### ACTIVITY:
Output the data as it stands. Each line must match exactly.

### PROVIDED MATERIAL:

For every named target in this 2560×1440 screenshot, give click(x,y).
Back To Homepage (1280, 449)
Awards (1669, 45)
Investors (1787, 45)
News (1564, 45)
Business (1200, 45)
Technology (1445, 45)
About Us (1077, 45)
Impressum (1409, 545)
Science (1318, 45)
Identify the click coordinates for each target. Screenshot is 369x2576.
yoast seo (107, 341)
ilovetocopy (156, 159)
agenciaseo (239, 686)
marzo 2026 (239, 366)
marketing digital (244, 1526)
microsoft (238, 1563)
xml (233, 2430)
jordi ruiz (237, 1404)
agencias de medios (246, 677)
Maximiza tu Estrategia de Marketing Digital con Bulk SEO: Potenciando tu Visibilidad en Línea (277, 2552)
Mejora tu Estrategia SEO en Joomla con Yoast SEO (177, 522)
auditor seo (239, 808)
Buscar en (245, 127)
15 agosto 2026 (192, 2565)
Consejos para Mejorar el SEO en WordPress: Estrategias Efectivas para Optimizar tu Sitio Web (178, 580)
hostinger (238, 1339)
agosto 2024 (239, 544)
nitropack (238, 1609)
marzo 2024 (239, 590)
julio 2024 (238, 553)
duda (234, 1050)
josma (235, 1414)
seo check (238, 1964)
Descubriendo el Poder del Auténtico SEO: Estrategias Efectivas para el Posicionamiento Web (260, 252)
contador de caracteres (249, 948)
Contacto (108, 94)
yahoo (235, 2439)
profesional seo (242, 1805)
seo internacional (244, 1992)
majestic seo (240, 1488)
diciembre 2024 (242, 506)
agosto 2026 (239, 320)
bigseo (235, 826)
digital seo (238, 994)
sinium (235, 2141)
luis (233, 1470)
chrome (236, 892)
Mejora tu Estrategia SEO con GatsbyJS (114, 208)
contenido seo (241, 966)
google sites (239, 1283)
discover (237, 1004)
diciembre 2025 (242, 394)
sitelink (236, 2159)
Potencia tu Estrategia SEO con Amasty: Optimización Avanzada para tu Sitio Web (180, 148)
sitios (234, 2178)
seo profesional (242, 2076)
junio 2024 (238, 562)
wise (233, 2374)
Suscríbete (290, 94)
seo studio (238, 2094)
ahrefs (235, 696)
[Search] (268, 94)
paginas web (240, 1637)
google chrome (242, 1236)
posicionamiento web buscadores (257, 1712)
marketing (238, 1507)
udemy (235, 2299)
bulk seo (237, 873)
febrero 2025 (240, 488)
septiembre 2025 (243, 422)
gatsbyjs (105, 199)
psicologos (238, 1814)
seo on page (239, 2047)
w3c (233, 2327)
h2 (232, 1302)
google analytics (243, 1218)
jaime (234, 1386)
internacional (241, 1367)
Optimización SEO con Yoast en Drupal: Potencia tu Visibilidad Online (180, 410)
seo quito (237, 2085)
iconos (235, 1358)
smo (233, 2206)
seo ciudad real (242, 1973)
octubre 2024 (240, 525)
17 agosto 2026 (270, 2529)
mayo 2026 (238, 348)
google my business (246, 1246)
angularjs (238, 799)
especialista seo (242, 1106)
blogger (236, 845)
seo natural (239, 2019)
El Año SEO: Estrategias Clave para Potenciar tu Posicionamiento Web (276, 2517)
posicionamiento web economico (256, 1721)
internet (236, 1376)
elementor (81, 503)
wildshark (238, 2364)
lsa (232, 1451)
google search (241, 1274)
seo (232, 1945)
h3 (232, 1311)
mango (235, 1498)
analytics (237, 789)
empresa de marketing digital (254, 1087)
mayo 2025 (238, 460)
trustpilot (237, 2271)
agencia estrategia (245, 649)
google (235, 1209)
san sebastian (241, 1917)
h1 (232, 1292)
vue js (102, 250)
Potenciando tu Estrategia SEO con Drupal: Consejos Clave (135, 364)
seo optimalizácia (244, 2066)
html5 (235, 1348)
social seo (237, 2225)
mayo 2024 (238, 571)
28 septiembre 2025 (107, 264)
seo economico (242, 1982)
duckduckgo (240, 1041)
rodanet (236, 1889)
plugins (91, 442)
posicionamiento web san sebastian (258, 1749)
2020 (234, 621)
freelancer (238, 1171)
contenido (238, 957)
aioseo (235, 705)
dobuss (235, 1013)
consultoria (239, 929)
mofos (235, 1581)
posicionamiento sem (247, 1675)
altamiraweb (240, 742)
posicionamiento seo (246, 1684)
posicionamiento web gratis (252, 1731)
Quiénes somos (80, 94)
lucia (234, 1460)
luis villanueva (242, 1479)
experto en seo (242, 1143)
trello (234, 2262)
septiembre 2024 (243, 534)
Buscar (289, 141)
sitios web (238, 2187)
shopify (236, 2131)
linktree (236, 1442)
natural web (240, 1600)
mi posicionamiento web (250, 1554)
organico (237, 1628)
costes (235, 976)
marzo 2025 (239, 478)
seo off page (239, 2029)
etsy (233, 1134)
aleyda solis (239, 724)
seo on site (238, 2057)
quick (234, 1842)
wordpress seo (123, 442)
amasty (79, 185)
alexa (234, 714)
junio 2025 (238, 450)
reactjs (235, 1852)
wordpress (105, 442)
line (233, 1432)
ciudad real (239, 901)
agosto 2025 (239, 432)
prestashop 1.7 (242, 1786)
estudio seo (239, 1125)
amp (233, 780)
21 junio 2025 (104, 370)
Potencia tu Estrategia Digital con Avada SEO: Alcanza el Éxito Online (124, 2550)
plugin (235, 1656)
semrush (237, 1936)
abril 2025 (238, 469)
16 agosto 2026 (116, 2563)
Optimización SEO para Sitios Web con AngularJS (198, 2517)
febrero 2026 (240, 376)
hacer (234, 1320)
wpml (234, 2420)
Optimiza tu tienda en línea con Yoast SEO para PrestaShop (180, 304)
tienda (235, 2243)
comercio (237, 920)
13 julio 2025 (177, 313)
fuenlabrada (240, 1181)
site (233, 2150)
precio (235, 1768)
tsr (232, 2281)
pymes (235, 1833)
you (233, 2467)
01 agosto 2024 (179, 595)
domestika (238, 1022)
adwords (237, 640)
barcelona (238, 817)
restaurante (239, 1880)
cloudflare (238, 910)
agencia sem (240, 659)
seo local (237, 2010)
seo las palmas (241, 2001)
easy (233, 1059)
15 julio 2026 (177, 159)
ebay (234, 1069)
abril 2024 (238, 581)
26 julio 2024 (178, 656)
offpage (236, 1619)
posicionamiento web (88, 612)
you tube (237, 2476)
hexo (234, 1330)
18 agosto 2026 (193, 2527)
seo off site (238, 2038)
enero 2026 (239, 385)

### ANSWER BOX:
For every named target in this 2560×1440 screenshot, give click(x,y).
Back To Homepage (1280, 449)
Awards (1669, 45)
Investors (1787, 45)
News (1564, 45)
Business (1200, 45)
Technology (1445, 45)
About Us (1077, 45)
Impressum (1409, 545)
Science (1318, 45)
Identify the click coordinates for each target. Screenshot is 369x2576.
yoast seo (107, 341)
ilovetocopy (156, 159)
agenciaseo (239, 686)
marzo 2026 (239, 366)
marketing digital (244, 1526)
microsoft (238, 1563)
xml (233, 2430)
jordi ruiz (237, 1404)
agencias de medios (246, 677)
Maximiza tu Estrategia de Marketing Digital con Bulk SEO: Potenciando tu Visibilidad en Línea (277, 2552)
Mejora tu Estrategia SEO en Joomla con Yoast SEO (177, 522)
auditor seo (239, 808)
Buscar en (245, 127)
15 agosto 2026 (192, 2565)
Consejos para Mejorar el SEO en WordPress: Estrategias Efectivas para Optimizar tu Sitio Web (178, 580)
hostinger (238, 1339)
agosto 2024 (239, 544)
nitropack (238, 1609)
marzo 2024 (239, 590)
julio 2024 (238, 553)
duda (234, 1050)
josma (235, 1414)
seo check (238, 1964)
Descubriendo el Poder del Auténtico SEO: Estrategias Efectivas para el Posicionamiento Web (260, 252)
contador de caracteres (249, 948)
Contacto (108, 94)
yahoo (235, 2439)
profesional seo (242, 1805)
seo internacional (244, 1992)
majestic seo (240, 1488)
diciembre 2024 (242, 506)
agosto 2026 (239, 320)
bigseo (235, 826)
digital seo (238, 994)
sinium (235, 2141)
luis (233, 1470)
chrome (236, 892)
Mejora tu Estrategia SEO con GatsbyJS (114, 208)
contenido seo (241, 966)
google sites (239, 1283)
discover (237, 1004)
diciembre 2025 (242, 394)
sitelink (236, 2159)
Potencia tu Estrategia SEO con Amasty: Optimización Avanzada para tu Sitio Web (180, 148)
sitios (234, 2178)
seo profesional (242, 2076)
junio 2024 (238, 562)
wise (233, 2374)
Suscríbete (290, 94)
seo studio (238, 2094)
ahrefs (235, 696)
[Search] (268, 94)
paginas web (240, 1637)
google chrome (242, 1236)
posicionamiento web buscadores (257, 1712)
marketing (238, 1507)
udemy (235, 2299)
bulk seo (237, 873)
febrero 2025 (240, 488)
septiembre 2025 (243, 422)
gatsbyjs (105, 199)
psicologos (238, 1814)
seo on page (239, 2047)
w3c (233, 2327)
h2 (232, 1302)
google analytics (243, 1218)
jaime (234, 1386)
internacional (241, 1367)
Optimización SEO con Yoast en Drupal: Potencia tu Visibilidad Online (180, 410)
seo quito (237, 2085)
iconos (235, 1358)
smo (233, 2206)
seo ciudad real (242, 1973)
octubre 2024 (240, 525)
17 agosto 2026 (270, 2529)
mayo 2026 (238, 348)
google my business (246, 1246)
angularjs (238, 799)
especialista seo (242, 1106)
blogger (236, 845)
seo natural (239, 2019)
El Año SEO: Estrategias Clave para Potenciar tu Posicionamiento Web (276, 2517)
posicionamiento web economico (256, 1721)
internet (236, 1376)
elementor (81, 503)
wildshark (238, 2364)
lsa (232, 1451)
google search (241, 1274)
seo (232, 1945)
h3 (232, 1311)
mango (235, 1498)
analytics (237, 789)
empresa de marketing digital (254, 1087)
mayo 2025 (238, 460)
trustpilot (237, 2271)
agencia estrategia (245, 649)
google (235, 1209)
san sebastian (241, 1917)
h1 (232, 1292)
vue js (102, 250)
Potenciando tu Estrategia SEO con Drupal: Consejos Clave (135, 364)
seo optimalizácia (244, 2066)
html5 (235, 1348)
social seo (237, 2225)
mayo 2024 (238, 571)
28 septiembre 2025 (107, 264)
seo economico (242, 1982)
duckduckgo (240, 1041)
rodanet (236, 1889)
plugins (91, 442)
posicionamiento web san sebastian (258, 1749)
2020 (234, 621)
freelancer (238, 1171)
contenido (238, 957)
aioseo (235, 705)
dobuss (235, 1013)
consultoria (239, 929)
mofos (235, 1581)
posicionamiento sem (247, 1675)
altamiraweb (240, 742)
posicionamiento seo (246, 1684)
posicionamiento web gratis (252, 1731)
Quiénes somos (80, 94)
lucia (234, 1460)
luis villanueva (242, 1479)
experto en seo (242, 1143)
trello (234, 2262)
septiembre 2024 (243, 534)
Buscar (289, 141)
sitios web (238, 2187)
shopify (236, 2131)
linktree (236, 1442)
natural web (240, 1600)
mi posicionamiento web (250, 1554)
organico (237, 1628)
costes (235, 976)
marzo 2025 (239, 478)
seo off page (239, 2029)
etsy (233, 1134)
aleyda solis (239, 724)
seo on site (238, 2057)
quick (234, 1842)
wordpress seo (123, 442)
amasty (79, 185)
alexa (234, 714)
junio 2025 (238, 450)
reactjs (235, 1852)
wordpress (105, 442)
line (233, 1432)
ciudad real (239, 901)
agosto 2025 (239, 432)
prestashop 1.7 (242, 1786)
estudio seo (239, 1125)
amp (233, 780)
21 junio 2025 (104, 370)
Potencia tu Estrategia Digital con Avada SEO: Alcanza el Éxito Online (124, 2550)
plugin (235, 1656)
semrush (237, 1936)
abril 2025 (238, 469)
16 agosto 2026 (116, 2563)
Optimización SEO para Sitios Web con AngularJS (198, 2517)
febrero 2026 (240, 376)
hacer (234, 1320)
wpml (234, 2420)
Optimiza tu tienda en línea con Yoast SEO para PrestaShop (180, 304)
tienda (235, 2243)
comercio (237, 920)
13 julio 2025 (177, 313)
fuenlabrada (240, 1181)
site (233, 2150)
precio (235, 1768)
tsr (232, 2281)
pymes (235, 1833)
you (233, 2467)
01 agosto 2024 (179, 595)
domestika (238, 1022)
adwords (237, 640)
barcelona (238, 817)
restaurante (239, 1880)
cloudflare (238, 910)
agencia sem (240, 659)
seo local (237, 2010)
seo las palmas (241, 2001)
easy (233, 1059)
15 julio 2026 (177, 159)
ebay (234, 1069)
abril 2024 (238, 581)
26 julio 2024 (178, 656)
offpage (236, 1619)
posicionamiento web (88, 612)
you tube (237, 2476)
hexo (234, 1330)
18 agosto 2026 (193, 2527)
seo off site (238, 2038)
enero 2026 (239, 385)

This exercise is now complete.